Chart I for “My Predecessor’s Debts? The Jackson v. PRC Trial and Carl Marks & Co. v. USSR Case, 1979-1988,” forthcoming article in Journal of Cold War Studies.
Source: the author’s calculation based on 44 issues of The Maturity and Sectoral Distribution of International Bank Lending (Basle: Bank for International Settlements, Monetary an Economic Department), semi-annual report, June 1979 to June 2001.

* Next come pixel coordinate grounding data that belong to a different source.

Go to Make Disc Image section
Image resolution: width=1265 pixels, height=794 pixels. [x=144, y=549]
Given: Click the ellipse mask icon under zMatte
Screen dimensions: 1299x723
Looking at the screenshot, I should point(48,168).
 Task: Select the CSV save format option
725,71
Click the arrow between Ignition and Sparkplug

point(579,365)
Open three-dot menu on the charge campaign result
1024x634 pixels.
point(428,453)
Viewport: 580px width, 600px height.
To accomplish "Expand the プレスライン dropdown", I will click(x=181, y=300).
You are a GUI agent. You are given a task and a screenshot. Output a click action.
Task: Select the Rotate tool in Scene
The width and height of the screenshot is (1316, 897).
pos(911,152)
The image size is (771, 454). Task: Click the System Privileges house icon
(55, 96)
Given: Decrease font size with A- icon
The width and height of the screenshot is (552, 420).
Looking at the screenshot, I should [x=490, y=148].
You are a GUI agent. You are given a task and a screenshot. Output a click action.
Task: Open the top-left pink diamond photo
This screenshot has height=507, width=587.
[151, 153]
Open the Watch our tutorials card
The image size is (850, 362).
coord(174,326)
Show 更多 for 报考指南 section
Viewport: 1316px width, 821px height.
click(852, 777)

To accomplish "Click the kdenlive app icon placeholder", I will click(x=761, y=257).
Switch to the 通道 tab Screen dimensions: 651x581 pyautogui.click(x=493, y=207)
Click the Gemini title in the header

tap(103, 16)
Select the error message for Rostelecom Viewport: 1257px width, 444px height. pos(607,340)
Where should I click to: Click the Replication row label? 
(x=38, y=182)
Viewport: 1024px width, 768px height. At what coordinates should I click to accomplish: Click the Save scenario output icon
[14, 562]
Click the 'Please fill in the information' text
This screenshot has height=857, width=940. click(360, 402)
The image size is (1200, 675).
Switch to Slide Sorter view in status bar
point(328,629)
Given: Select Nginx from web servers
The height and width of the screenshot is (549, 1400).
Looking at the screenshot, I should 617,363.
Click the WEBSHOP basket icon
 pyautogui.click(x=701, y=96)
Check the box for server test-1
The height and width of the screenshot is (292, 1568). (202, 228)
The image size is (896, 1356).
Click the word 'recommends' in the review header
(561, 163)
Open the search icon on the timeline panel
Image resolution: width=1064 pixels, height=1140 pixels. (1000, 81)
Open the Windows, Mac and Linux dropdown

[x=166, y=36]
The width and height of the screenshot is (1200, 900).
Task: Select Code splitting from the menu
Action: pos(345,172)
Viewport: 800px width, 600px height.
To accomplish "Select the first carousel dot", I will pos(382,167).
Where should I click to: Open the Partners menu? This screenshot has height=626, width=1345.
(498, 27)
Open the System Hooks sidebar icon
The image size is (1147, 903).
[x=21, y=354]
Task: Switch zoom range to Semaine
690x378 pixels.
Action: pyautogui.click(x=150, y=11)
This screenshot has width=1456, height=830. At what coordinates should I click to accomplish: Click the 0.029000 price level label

In November 1979, Alabama engineer Russel Jackson gathered 243 plaintiffs in a class action to sue Beijing for non-payment of the defaulted 1911 Hukuang bonds. In March 1982, Carl Marks & Co., a Wall Street firm, also rode the momentum to sue Moscow for old Czarist bonds. For the next eight years, these two cases would meander through the American judicial system from district court, appeal court, to the Supreme Court. Behind the courtroom dramas there lay a financial milepost of the last phase of the Cold War, as the two socialist giants were repositioning themselves with regards to Western capital markets. This article seeks to illuminate this unique moment by situating the two court cases in the intersection of American law, international finance, non-state individual agency, and Cold War contingency. It argues that the timeline of sovereign borrowing provides another piece to the puzzle of China and the Soviet Union’s eventually divergent economic paths in the ending years of the Cold War. Furthermore, through the window of the lingering effects of the Jackson and Carl Marks cases, the reader may view Russia’s and China’s paths toward solidifying their status as credible sovereign borrowers in the immediate post-Cold War decades.